>>

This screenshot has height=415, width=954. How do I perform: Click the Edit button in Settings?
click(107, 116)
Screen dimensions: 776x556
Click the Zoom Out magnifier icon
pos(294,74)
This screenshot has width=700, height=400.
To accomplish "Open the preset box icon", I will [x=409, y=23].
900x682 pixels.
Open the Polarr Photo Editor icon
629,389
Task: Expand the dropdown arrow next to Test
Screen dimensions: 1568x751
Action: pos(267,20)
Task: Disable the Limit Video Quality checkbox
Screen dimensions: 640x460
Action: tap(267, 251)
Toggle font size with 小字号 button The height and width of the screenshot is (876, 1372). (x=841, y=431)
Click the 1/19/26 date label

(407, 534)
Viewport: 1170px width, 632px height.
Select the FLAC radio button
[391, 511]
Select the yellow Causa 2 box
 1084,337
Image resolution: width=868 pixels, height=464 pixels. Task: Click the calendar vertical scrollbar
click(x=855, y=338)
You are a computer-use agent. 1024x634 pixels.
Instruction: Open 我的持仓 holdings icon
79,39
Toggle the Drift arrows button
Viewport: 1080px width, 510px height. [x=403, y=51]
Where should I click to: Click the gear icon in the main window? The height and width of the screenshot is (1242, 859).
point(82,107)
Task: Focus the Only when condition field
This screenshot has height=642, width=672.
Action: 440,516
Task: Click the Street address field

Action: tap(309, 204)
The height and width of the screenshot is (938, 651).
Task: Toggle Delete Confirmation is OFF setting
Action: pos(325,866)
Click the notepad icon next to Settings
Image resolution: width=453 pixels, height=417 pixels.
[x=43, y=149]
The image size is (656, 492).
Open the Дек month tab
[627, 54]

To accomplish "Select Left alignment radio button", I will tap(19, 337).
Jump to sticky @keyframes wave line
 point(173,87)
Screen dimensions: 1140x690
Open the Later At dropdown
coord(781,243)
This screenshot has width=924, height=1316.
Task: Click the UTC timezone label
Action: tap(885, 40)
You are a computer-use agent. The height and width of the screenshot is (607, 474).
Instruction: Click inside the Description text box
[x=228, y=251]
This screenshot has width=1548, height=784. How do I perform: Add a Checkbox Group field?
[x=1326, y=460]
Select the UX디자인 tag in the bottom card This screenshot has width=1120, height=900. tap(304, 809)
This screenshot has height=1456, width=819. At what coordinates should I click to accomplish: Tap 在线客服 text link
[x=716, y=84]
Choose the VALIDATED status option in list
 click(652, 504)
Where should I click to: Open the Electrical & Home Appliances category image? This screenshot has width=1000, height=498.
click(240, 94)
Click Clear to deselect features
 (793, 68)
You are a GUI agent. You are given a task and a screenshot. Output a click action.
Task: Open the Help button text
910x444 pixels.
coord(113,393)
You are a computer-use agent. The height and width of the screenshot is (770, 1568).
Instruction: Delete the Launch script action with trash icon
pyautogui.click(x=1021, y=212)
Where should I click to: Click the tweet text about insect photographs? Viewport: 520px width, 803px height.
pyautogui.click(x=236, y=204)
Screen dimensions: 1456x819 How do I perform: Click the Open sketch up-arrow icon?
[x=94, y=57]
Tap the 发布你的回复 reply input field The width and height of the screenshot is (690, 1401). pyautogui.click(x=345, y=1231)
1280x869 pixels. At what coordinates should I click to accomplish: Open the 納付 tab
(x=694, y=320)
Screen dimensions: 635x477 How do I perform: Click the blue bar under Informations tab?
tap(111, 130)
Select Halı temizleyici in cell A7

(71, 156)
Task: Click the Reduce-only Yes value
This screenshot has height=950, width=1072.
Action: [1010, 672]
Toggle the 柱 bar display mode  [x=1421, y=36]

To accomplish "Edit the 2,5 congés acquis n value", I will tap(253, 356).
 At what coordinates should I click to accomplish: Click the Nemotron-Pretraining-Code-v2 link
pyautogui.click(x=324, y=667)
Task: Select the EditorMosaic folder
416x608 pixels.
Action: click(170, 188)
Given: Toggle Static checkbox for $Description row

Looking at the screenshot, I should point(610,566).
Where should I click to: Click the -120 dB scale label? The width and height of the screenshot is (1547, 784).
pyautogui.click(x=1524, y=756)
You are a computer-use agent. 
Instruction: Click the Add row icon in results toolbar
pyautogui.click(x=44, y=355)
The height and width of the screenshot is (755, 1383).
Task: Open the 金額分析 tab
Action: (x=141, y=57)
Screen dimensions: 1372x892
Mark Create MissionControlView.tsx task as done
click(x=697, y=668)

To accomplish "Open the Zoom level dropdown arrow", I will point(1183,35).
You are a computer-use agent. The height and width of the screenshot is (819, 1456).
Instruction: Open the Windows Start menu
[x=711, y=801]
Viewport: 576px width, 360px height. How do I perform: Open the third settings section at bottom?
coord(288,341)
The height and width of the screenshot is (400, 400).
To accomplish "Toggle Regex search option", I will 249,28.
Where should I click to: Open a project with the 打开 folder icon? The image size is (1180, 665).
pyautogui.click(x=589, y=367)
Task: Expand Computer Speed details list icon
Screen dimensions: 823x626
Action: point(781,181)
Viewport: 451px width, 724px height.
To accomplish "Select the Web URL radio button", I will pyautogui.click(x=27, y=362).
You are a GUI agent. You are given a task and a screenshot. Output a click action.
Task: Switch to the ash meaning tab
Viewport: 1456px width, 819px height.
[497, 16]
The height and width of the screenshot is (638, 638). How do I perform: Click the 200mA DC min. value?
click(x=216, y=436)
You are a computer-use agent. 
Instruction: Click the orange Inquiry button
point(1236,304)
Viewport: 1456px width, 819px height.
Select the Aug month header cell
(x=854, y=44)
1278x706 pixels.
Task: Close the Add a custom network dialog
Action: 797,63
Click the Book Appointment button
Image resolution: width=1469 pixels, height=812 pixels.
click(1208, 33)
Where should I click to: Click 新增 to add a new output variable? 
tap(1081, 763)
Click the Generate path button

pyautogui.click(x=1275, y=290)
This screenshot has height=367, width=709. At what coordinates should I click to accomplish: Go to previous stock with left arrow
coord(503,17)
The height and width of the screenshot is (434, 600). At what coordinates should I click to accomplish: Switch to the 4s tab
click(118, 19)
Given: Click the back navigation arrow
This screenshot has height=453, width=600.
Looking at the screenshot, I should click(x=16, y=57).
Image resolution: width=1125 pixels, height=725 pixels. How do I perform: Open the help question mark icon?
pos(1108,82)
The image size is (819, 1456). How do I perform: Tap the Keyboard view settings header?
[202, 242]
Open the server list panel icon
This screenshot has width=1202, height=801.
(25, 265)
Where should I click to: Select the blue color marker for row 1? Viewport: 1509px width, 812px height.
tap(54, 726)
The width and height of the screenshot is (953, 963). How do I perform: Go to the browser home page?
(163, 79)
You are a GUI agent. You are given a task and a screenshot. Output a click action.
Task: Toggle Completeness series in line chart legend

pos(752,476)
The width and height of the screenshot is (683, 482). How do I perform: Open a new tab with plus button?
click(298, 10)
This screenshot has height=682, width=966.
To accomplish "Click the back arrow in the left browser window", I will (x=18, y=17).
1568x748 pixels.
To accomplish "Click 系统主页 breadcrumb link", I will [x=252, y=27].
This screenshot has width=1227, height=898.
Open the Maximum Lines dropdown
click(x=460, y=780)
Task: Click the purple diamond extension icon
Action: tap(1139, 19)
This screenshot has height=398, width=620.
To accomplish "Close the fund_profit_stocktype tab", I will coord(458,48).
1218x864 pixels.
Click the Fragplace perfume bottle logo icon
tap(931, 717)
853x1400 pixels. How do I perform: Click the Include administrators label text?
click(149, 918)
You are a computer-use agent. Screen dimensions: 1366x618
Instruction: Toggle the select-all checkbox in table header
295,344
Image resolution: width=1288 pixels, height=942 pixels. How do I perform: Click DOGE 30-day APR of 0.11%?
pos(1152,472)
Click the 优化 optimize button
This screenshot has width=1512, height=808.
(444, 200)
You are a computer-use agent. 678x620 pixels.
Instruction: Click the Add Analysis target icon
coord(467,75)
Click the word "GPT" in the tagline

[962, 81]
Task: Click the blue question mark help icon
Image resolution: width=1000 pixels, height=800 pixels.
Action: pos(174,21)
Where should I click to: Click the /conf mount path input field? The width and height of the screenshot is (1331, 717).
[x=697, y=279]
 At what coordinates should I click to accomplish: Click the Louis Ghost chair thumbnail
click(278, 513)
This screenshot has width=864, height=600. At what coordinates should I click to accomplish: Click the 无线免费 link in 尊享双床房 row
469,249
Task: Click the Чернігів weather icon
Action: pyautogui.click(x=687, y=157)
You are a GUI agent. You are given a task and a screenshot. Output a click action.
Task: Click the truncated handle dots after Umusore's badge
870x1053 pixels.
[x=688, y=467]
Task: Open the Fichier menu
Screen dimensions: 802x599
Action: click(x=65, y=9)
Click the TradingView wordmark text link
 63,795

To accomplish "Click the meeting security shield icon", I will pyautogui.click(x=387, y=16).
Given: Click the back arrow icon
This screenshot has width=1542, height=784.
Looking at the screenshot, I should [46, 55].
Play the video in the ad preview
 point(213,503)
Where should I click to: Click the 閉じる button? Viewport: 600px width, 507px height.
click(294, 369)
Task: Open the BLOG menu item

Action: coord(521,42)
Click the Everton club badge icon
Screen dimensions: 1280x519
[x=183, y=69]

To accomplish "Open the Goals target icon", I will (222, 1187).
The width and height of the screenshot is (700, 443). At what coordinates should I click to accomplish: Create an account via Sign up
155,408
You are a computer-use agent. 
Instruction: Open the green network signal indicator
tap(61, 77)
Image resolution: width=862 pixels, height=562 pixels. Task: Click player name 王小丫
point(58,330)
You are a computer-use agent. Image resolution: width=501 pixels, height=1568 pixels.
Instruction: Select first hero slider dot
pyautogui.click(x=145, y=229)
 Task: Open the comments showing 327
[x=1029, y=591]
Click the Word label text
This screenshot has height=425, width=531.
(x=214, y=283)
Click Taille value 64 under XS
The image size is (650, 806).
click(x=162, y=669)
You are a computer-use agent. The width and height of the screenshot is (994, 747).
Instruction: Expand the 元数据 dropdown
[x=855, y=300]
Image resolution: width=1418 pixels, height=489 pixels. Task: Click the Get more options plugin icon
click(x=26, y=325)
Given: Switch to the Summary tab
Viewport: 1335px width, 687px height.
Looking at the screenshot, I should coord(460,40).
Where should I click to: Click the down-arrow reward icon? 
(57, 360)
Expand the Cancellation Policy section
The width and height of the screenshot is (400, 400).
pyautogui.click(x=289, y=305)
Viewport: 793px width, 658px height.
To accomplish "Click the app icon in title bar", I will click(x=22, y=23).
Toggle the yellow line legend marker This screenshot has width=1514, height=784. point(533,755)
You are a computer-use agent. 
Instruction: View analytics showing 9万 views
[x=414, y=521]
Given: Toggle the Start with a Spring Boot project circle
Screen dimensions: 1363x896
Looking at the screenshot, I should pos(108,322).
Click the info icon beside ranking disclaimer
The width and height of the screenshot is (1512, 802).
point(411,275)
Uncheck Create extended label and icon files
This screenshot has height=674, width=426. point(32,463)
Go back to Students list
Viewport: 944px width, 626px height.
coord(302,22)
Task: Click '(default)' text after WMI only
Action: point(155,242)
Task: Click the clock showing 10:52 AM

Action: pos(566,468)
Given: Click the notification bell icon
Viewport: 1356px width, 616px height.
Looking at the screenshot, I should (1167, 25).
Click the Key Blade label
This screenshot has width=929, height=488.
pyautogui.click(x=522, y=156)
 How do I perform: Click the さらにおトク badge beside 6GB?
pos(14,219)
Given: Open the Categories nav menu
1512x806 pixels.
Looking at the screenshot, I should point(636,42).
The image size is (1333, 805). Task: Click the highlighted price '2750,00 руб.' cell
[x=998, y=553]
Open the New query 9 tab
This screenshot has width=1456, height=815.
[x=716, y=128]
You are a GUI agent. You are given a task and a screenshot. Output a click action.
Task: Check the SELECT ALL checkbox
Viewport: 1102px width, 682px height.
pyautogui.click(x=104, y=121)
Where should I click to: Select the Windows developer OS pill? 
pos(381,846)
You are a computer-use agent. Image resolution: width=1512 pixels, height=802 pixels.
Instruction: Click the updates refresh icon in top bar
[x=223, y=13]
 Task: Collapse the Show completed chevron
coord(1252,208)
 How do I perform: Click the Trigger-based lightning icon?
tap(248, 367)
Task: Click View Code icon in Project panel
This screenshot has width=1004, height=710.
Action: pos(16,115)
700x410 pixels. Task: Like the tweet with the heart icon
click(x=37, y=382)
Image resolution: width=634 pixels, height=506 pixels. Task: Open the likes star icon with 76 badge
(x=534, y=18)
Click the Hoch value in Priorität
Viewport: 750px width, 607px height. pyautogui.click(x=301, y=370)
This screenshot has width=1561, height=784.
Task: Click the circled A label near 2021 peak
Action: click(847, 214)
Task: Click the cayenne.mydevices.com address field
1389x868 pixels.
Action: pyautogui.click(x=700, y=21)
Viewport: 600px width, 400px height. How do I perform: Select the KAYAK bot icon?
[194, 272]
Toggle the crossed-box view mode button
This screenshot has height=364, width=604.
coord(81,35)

<<

Short problem: How many lines in the entries above contain the string "section"? Case matters. Reply with the number alone.

Output below: 2